Toujours le même mot revient: “incontrôlable”. Il caractérise bien entendu la situation électorale aux USA, qui n’a guère de précédent. L’évolution du climat politique pousse irrésistiblement vers cette tendance désormais classique de “montée aux extrêmes”, – à l’intérieur des partis d’abord, avec tentative de rassemblement sur un thème nécessairement radical, — entre les partis ensuite, voire même parallèlement. Cette montée aux extrêmes touche tous les candidats, même un candidat au discours d’unité et de rassemblement comme Obama. Il n’en faudrait pas beaucoup pour que le discours d’Obama se transforme en appel au rassemblement contre le système, la chose la plus radicale qu’on puisse concevoir aux USA. Cette évolution est d’autant plus envisageable, et explosive si elle se poursuit, que les candidats eux-mêmes ne contrôlent pas leur fortune ou leur infortune. Ils sont eux-mêmes poussés à la surenchère par la pression populaire, éventuellement le désarroi et le dépit si les événements ne répondent pas à leur attente.
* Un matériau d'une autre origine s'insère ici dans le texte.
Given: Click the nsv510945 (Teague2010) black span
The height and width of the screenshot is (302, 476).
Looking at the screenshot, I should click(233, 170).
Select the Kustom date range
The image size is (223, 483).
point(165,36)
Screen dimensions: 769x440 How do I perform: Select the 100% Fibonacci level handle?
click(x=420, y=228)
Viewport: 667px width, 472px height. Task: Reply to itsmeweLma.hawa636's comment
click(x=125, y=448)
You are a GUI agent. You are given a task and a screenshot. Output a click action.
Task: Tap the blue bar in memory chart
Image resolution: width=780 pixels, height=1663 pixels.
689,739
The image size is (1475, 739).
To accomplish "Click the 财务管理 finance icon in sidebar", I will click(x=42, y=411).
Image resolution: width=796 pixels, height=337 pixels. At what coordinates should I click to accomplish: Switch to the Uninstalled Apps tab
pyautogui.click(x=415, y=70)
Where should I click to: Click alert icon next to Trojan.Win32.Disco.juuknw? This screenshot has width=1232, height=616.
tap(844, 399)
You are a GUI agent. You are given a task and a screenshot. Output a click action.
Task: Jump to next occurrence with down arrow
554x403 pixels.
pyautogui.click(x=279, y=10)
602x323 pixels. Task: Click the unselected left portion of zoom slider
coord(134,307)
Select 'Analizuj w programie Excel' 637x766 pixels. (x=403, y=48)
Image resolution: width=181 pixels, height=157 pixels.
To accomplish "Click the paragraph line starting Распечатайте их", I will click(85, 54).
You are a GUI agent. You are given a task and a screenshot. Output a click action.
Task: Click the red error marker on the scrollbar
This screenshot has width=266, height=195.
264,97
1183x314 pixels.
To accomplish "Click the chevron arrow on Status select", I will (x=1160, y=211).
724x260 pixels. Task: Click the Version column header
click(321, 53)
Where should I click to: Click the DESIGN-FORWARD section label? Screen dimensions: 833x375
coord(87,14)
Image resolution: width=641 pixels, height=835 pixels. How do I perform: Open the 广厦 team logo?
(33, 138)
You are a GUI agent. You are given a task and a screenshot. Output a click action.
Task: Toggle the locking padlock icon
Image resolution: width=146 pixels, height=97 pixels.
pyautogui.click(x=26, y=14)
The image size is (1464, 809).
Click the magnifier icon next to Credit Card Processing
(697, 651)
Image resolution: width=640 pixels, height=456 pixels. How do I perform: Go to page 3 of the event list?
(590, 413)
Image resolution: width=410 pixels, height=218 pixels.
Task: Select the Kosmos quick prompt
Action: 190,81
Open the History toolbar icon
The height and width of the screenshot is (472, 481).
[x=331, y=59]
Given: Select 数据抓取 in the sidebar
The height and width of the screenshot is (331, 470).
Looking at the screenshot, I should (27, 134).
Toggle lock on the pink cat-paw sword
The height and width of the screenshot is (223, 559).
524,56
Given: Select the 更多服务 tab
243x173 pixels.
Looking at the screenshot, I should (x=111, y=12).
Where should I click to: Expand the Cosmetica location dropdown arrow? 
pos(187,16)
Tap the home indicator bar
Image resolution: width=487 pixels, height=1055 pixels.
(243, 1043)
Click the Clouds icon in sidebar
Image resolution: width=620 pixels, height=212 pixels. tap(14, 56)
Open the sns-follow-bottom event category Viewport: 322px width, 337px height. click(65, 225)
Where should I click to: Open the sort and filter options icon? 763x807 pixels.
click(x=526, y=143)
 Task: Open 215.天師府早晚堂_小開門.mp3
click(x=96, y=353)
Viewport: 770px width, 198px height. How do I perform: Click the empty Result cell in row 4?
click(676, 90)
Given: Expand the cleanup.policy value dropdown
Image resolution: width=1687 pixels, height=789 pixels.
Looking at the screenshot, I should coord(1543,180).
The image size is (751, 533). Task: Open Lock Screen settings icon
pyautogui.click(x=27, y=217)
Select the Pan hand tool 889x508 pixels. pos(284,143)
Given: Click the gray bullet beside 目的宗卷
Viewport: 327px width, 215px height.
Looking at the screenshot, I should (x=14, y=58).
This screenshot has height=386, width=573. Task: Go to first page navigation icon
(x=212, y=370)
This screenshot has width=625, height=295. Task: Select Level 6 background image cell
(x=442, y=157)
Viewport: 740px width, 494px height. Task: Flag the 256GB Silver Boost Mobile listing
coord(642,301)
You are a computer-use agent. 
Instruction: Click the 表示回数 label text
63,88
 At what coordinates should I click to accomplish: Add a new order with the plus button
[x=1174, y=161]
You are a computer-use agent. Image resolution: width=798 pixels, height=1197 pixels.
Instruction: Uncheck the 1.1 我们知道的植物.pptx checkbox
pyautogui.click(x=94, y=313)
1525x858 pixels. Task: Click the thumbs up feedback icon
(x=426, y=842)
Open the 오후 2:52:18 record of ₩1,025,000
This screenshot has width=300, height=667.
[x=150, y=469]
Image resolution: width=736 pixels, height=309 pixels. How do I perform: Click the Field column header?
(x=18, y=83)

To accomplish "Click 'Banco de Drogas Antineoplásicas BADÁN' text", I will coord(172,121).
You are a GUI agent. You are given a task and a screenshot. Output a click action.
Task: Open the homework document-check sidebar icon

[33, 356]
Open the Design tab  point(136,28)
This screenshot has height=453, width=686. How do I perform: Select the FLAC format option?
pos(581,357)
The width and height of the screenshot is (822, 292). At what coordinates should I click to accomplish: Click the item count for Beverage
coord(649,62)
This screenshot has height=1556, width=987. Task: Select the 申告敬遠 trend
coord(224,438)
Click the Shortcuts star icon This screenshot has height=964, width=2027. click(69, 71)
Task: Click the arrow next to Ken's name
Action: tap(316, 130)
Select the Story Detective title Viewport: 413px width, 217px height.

L'hypothèse est concrètement concevable aujourd'hui. Il suffit que divers éléments épars, dans le cours même de la campagne et pas trop loin les uns des autres, se trouvent rassemblé en un moment. L'hypothèse serait alors envisageable très sérieusement: l'Amérique devient-elle incontrôlable? Pour le système, on ne peut rien concevoir de pire.